The piping guans are a bird genus, Pipile, in the family Cracidae. A recent study (Grau et al. 2005), evaluating mtDNA, osteology and biogeography data (Grau et al., 2005) concluding that the wattled guan belongs in the same genus as these and is a hypermelanistic piping guan. Thus, Pipile became a junior synonym of Aburria, though this conclusion was not accepted by the South American Checklist Committee (Remsen et al., 2007), or evaluated by the IOC, so the classification remains in Pipile.
The same results also showed that the light-faced taxa pipile, cumanensis and cujubi are not, as was sometimes suggested, conspecific. However, free interbreeding between A. cujubi and A. cumanensis grayi in eastern Bolivia, creating a "hybrid swarm", casts doubt on this conclusion for the two species named (Remsen et al., 2007, citing del Hoyo and Motis, 2004).
It was possible to confidently resolve that the white-faced species form a clade, whereas the more basal black-faced forms are of less certain relationship. Possibly, the black-fronted piping guan is the basalmost taxon, but the placement of the wattled guan in regard to its congeners is not all too well resolved. Blue wattles evolved only once, in a lineage which seems to have originated north of the Amazon River.

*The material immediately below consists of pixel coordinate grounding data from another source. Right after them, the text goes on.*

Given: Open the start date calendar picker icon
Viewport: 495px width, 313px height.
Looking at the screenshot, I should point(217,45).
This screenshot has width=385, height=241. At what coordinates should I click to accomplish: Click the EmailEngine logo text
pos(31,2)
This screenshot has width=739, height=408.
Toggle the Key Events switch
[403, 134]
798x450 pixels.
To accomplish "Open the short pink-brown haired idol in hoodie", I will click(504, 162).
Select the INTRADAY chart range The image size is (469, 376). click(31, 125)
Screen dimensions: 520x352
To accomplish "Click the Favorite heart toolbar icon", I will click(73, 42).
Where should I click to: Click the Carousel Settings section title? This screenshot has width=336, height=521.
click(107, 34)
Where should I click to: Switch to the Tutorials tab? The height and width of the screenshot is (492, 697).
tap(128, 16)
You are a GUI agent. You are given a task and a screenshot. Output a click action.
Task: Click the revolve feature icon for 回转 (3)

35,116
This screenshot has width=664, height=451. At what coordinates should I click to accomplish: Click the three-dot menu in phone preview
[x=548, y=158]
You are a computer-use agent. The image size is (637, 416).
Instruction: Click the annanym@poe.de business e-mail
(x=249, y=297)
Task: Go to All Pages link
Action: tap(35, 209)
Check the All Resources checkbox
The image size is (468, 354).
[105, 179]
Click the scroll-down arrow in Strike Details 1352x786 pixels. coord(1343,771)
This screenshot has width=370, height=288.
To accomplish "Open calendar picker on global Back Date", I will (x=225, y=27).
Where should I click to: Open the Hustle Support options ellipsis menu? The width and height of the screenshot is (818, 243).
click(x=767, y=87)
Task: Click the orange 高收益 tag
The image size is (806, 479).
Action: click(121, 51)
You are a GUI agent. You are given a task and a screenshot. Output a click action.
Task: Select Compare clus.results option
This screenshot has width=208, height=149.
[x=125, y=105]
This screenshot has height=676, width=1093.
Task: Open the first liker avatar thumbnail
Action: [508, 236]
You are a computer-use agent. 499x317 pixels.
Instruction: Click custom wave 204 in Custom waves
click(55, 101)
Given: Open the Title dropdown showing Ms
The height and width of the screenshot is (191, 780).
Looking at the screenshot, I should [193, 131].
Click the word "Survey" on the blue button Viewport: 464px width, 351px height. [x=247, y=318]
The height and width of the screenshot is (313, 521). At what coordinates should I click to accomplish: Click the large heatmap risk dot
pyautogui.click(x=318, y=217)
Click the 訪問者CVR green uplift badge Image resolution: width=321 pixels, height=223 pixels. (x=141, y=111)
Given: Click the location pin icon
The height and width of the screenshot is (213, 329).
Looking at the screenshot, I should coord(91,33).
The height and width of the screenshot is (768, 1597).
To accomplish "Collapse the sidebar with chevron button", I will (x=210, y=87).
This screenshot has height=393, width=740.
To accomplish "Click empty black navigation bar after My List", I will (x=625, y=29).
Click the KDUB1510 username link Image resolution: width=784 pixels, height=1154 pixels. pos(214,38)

The piping guans' radiation began in the latter half of the Early Pliocene, roughly 4–3.5 mya. The white-faced lineage emerged around 3 mya and its present diversity began to evolve around the Pliocene-Pleistocene boundary, when the ancestors of the red-throated piping guan and the blue-wattled taxa split. Due to not being calibrated by material evidence such as fossils, the divergence times cannot be estimated with a high confidence (Grau et al. 2005).
The origin of the genus was possibly in the general area of eastern Bolivia, at the very margin of its current range. From the phylogeny outlined above, the piping guans would be expected to have originated in the southern Brazilian lowlands. However, although the relationships of the genera of guans are not entirely clear, it seems most likely that the group originated in the northern Andes region: The northernmost guan genera Chamaepetes and Penelopina appear to be basal divergences, and Pipile is most likely closer to Penelope (which represents a generally southward radiation out of the northern Andes) than to these.
Thus it appears most likely that the present genus diverged in the eastern foothills of the Andes somewhere in the vicinity of Bolivia, far to the northwest from where its origin would be presumed from the phylogeny and present-day distribution of Pipile alone (Pereira et al. 2002, Grau et al. 2005). Two considerations are worthy of note: First, the time at which the ancestor of the piping guans diverged from Penelope has been roughly dated to the Burdigalian, some 20-15 mya, which leaves a considerable gap during which no surviving piping guan lineage evolved (Pereira et al. 2002). Secondly, it is notable that in the Late Pliocene, rising sea levels transformed much of the South American lowlands into brackish lagoon habitat unsuitable for piping guans. Thus, the present distribution is apparently a relict, and extinction of populations/displacement by the more resilient Penelope guans seems to have played as much or possibly more of a role in shaping the diversity of piping guans of our time than emergence of new lineages (Grau et al. 2005).